I grew up in sixties Australia, when unions were strong, and used strike action to get better conditions for their members, usually successfully. Workers saw themselves as producers of goods, and thus entitled to a fair share of the economic pie. The Australian Labor Party, during the same period, used the power of the ballot box to extract taxation revenue from the rich to fund a universal health scheme and universal state education.
In 1848, Karl Marx saw, correctly, that there is class conflict between bosses and workers, and that force would be needed to get better pay and conditions for workers. Better conditions included safe working conditions and an end to child labor. Marx did not foresee the power of one man one vote, nor that, in the twentieth century, class conflict would not mean blood in the streets and class hatred.
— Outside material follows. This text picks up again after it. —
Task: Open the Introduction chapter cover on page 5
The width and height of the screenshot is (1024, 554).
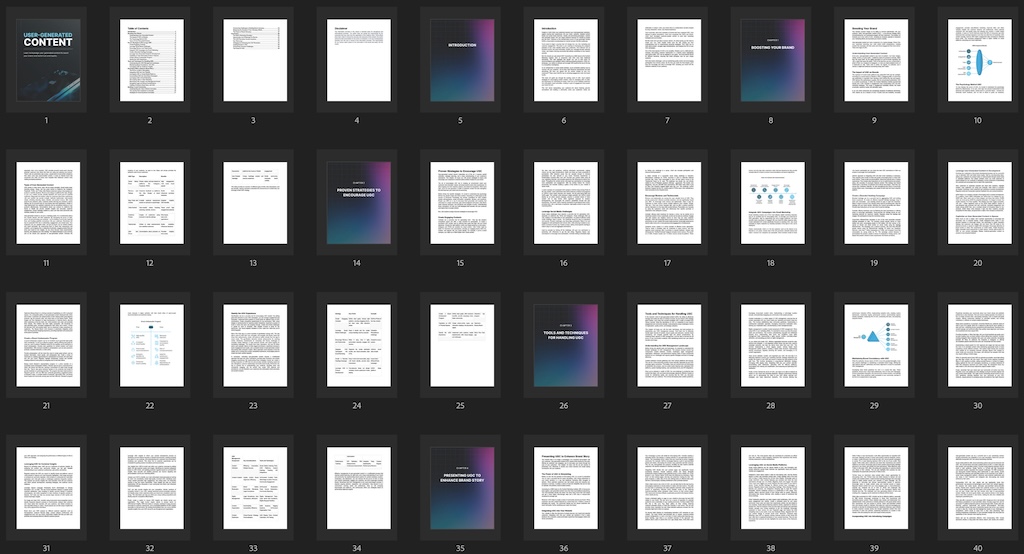Action: [461, 60]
The recent 99% Occupy Wall Street movement is simply a continuation of conventional Marxist class conflict, but again need not mean class hatred or violence. There is some connection with Mustachianism because young Mustachians need a well paid job to accumulate investments, and spreading automation threatens the supply of jobs.
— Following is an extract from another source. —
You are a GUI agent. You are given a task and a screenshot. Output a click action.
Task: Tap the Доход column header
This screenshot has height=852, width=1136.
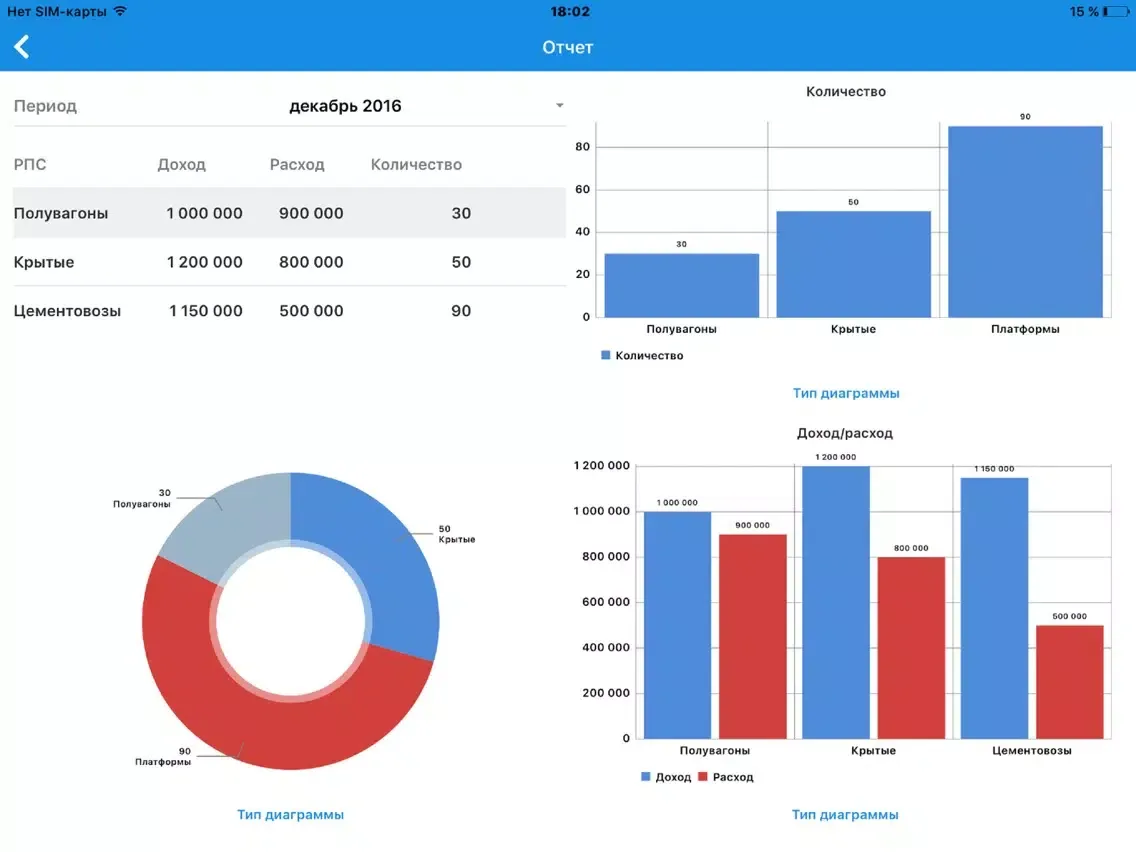tap(181, 164)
Conservative political parties have always promoted the interests of those living off unearned income in the form of dividend or rents. Think of the world of Bertie Wooster, or the characters in the novels of Dornford Yates, and real life equivalents of these idlers protected their interests by voting for conservative parties. I know that not all supporters of conservative parties live off unearned income.
Today, the problem is different. The rising tide of mechanization and automation forces many workers, even skilled ones, to compete with machines, and are thus competing with the equivalent of slave labor. Machines produce a lot of wealth, and it is appropriate for people to use power at the ballot box to extract a living from the economy because jobs are disappearing.
What are needed are political parties who promote the interests of those who are idlers because they have lost their jobs to machines, and need to extract an income from the economy even though they do not work. Such people are in a similar position to those who extract unearned income from investments. I mean no criticism of idlers, whether the modern type, or Bertie Wooster.